The right middle monitor flickered and the picture from the loading dock changed to the room in the basement where the sleepers were housed. Jake glanced up again, and started back to his checkbook when he thought he caught a movement at the corner of the screen. He sat forward, pressed a button, and froze the monitor at that location.
“What’s this?”
At the lower right-hand corner, two adults emerged from out of camera range. They moved only a step or two into the room and stopped, side-by-side, their backs turned away from him. He wasn’t sure who they were, but he thought one of them might be Elizabeth Tilley, who tended to make her rounds at odd hours, whenever it seemed to convenience her.
“Come on, turn around now. Let’s see your faces.”
The woman, who was standing on the left, suddenly sank into the man’s arms. That was something Jake had never seen between the doctor and his assistant. Not that he would know if anything were going on. He only came in for a couple of hours a night. It wasn’t as if he were privy to anything.
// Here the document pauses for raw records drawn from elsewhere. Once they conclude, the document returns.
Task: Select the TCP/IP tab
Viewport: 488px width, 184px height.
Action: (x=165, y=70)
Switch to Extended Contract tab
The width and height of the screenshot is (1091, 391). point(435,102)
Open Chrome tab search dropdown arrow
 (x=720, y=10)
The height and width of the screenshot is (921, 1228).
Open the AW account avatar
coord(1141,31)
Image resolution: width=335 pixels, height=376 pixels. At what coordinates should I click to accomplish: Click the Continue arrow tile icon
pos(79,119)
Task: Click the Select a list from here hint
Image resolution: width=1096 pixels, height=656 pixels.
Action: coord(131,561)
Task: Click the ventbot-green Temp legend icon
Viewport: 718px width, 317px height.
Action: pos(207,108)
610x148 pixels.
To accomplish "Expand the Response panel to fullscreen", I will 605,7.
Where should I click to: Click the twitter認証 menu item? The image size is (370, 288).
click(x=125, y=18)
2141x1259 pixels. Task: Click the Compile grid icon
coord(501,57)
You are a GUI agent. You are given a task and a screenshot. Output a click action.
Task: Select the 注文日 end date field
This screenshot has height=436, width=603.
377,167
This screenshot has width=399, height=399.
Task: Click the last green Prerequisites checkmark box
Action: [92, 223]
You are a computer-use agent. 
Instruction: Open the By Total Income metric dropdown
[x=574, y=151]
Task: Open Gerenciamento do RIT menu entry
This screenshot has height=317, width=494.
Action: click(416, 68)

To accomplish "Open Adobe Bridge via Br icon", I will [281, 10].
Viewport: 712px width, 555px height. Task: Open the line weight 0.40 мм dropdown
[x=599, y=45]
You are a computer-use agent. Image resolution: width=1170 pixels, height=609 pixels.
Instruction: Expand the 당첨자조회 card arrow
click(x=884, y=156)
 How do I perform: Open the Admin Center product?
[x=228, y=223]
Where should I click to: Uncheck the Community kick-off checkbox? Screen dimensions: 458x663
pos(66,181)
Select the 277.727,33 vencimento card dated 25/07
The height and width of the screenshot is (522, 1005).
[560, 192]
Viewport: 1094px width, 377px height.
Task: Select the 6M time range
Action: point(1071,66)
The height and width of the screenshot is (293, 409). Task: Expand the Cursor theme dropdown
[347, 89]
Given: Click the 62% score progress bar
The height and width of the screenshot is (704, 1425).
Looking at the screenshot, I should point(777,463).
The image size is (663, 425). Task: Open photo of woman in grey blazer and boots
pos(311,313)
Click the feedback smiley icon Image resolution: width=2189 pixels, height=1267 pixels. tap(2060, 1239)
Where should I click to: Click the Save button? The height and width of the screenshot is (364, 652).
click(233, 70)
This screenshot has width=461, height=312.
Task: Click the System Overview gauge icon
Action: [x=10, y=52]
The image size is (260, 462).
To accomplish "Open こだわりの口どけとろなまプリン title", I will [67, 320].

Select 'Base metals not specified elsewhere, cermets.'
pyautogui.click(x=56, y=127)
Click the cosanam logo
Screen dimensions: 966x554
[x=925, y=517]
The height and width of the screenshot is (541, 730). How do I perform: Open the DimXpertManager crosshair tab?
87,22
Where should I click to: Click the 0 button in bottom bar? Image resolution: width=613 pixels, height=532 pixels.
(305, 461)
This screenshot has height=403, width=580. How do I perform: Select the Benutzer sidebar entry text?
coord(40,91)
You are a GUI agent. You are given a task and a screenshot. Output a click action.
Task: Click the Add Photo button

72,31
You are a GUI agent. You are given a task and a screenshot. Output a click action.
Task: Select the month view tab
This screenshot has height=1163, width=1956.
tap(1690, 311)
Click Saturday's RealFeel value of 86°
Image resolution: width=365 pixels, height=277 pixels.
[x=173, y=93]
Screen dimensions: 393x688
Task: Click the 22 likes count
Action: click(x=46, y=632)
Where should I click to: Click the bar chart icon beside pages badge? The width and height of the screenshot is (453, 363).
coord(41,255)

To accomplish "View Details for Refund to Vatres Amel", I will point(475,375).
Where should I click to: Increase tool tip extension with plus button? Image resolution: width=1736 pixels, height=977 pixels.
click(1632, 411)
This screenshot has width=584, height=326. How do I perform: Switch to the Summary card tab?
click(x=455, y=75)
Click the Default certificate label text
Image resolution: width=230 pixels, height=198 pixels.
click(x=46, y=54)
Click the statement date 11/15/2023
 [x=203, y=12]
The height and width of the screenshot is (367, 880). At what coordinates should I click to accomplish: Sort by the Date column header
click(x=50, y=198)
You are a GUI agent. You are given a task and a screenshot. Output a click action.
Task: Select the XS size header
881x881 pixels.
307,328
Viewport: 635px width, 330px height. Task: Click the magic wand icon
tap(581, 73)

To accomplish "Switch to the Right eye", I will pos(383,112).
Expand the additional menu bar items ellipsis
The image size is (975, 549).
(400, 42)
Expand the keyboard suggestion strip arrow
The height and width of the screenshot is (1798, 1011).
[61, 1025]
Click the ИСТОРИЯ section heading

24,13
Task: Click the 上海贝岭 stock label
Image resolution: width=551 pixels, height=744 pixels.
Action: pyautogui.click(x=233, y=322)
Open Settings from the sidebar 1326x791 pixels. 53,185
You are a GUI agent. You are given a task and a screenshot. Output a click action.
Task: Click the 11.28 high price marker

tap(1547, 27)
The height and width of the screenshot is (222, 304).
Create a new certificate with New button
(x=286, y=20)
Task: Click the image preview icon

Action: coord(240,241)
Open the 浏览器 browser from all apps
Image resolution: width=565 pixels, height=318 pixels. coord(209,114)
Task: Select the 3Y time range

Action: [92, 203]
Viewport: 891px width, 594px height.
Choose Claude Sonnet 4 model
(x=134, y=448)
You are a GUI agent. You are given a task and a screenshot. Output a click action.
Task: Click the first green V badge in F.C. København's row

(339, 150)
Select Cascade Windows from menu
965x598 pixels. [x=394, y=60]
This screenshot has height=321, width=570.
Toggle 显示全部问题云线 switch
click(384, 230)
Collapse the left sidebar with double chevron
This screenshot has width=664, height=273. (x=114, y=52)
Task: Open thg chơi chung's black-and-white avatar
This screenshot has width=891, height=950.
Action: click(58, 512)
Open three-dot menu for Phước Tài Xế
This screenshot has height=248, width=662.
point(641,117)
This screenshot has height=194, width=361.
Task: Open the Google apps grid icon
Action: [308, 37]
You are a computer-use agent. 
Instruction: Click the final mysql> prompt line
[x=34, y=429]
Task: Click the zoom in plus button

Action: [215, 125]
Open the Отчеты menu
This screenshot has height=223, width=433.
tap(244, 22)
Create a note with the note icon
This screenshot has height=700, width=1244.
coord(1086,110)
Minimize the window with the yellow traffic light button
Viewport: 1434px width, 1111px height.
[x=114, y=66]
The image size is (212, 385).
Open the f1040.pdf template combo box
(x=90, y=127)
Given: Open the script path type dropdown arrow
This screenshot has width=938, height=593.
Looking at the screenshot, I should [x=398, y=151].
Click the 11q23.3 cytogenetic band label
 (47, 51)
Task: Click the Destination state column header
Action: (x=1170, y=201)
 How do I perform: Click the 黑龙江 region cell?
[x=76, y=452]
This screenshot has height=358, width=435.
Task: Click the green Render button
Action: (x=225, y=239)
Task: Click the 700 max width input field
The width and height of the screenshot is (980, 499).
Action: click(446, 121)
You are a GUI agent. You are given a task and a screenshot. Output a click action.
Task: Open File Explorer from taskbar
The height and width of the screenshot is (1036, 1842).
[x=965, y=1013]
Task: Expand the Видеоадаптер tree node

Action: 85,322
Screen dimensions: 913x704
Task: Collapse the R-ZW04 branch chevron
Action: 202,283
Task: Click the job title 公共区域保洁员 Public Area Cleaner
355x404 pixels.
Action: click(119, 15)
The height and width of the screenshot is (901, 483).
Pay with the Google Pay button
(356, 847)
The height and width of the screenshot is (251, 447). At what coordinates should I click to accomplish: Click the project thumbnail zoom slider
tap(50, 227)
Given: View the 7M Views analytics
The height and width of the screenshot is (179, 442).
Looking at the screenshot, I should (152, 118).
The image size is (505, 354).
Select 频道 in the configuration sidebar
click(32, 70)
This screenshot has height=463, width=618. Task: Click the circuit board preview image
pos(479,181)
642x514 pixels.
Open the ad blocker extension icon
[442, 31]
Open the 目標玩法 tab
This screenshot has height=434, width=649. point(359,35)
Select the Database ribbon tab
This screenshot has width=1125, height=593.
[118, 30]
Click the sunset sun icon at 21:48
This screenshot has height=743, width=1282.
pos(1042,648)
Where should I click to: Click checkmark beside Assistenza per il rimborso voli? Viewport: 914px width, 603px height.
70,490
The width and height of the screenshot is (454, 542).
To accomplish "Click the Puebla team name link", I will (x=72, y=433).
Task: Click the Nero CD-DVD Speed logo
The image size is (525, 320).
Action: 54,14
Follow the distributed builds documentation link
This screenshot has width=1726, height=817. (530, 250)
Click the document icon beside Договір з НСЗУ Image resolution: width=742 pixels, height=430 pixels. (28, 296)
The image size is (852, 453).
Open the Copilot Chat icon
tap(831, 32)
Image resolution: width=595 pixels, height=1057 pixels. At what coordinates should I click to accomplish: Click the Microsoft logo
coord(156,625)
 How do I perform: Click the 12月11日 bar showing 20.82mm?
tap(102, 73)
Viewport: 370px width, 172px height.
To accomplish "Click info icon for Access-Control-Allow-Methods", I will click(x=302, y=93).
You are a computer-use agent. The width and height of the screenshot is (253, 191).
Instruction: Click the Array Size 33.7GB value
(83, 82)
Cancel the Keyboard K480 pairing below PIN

Finally, the man turned toward the camera, where his face could clearly be seen. He was not Dr. Childs. And he was not one of the other two who were always hanging around, either. This guy… he was a man Jake had never seen before.
“Oh, Christ,” he said, reaching for the phone. “Oh, Jesus Christ Almighty, we’ve got one.”
[130]
“My God,” Teri whispered. She could barely believe her eyes. They were standing just inside the door of a room that was maybe thirty by sixty, looking out across two rows of hospital beds. Half of those beds were occupied, and all of the occupants were children. “What has he done?”